Type in “luggage” in an Amazon search and there are a number of different promoted products in the results. Swissgear has taken over the featured “headline” search result at the top of the page, and Rockland has put money behind four products for the top results in the product feed. These ad products are growing fast: According to Merkle’s Q3 Digital Marketing Report, ad spend on sponsored brands (Swissgears’ placement) was up 87 percent over last year, while ad spend on sponsored products (Rockland’s placement) was up 62 percent year over year.

Keyword ad spend shows up in a search for “luggage” in the form of both sponsored brands (Swissgear) and sponsored products (Rockland).
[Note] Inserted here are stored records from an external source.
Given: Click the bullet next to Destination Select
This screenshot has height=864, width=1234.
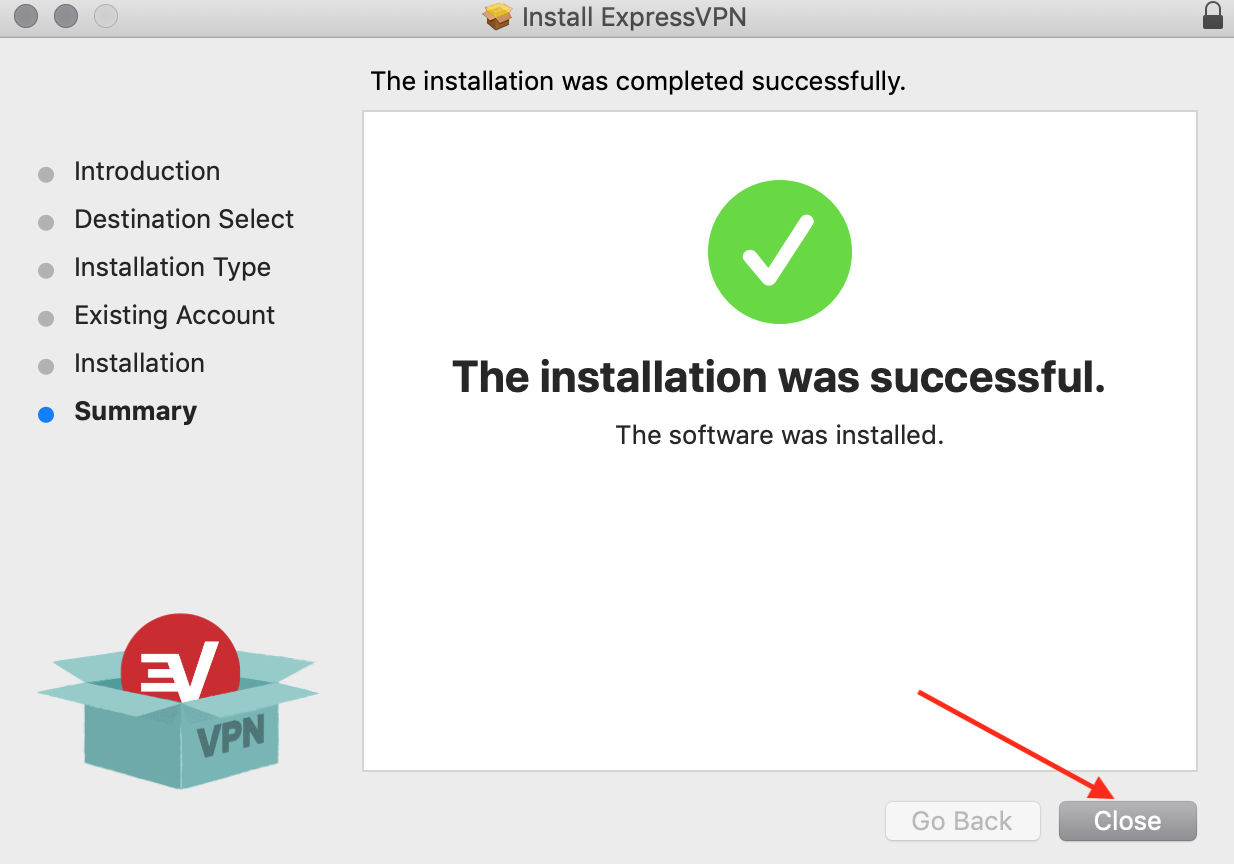Looking at the screenshot, I should [46, 222].
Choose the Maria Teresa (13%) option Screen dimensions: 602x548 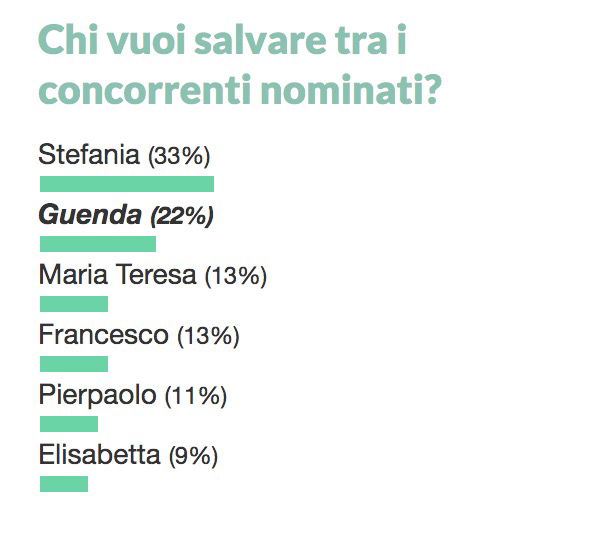(152, 275)

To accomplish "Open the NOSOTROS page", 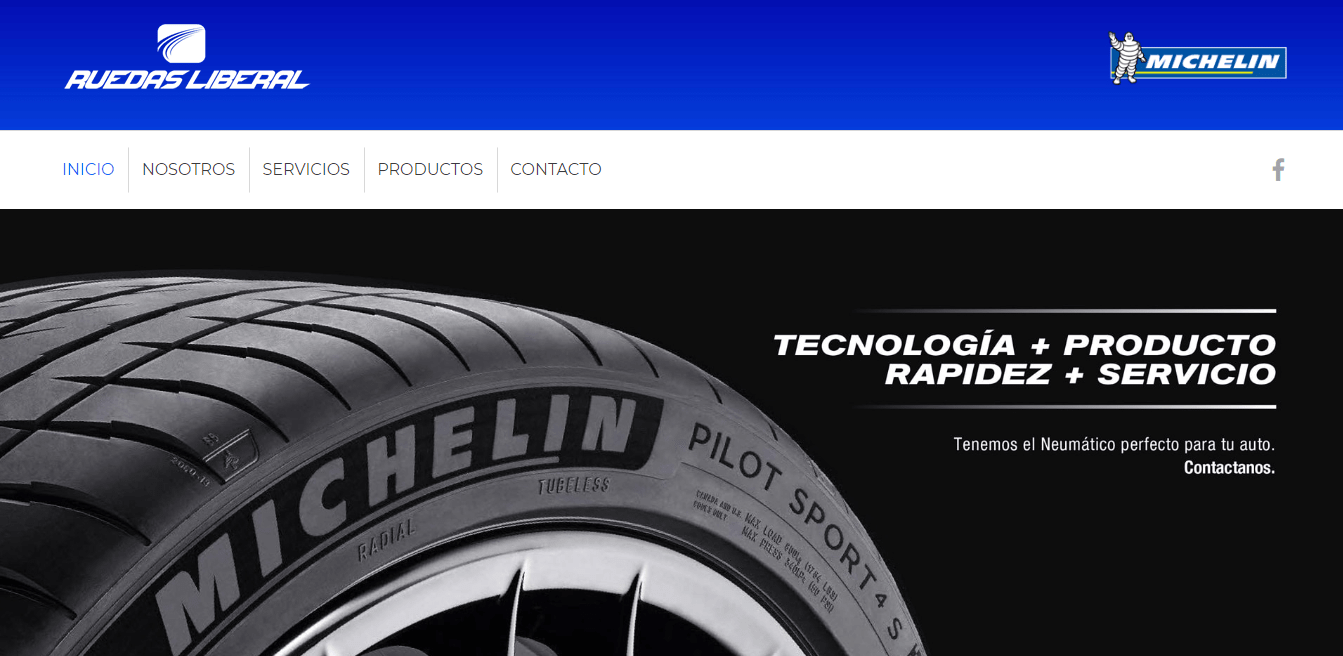I will pyautogui.click(x=189, y=170).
Amazon results once favored organic traction metrics like most positive reviews and highest conversion rates, and now, to Rubin’s point, it’s pay-to-play. If brands want to get discovered, they have to pay up, and ad spend on keywords is becoming table stakes. Per Merkle’s report, Brand keywords accounted for 62 percent of sponsored brands sales and 42 percent of sponsored product sales in the third quarter.

But no amount of ad budgets can stave off Amazon’s own competitor brands. On high-traffic consumer holidays like Black Friday and Cyber Monday, as well as Amazon’s own version, Prime Day, private-label brands appear prominently in search results and in recommended product feeds, giving Amazon products the upper hand and every other brand a bigger hill to climb. And in regular search results — like the one for luggage — Amazon sponsors its own brands. One row of sponsored products in the luggage search feed are all AmazonBasics bags, which is essentially money going back into its own pockets.

Amazon’s next task: Find a way to continue to scale its ad business without ruining the utilitarian, search-click-buy customer experience it wins at. For sellers, it’s not so nuanced. All this ad movement means that Amazon is eating more of its profit. According to one Amazon merchant, Amazon takes 15 percent of third-party sales. Fulfilled by Amazon takes another 17 percent. Now, 20 percent of the sale also goes to advertising. It’s a tight squeeze.

“My prediction next year: Sellers need to get smarter with their spend or else. And there will be a lot of companies going out of business,” said Rubin.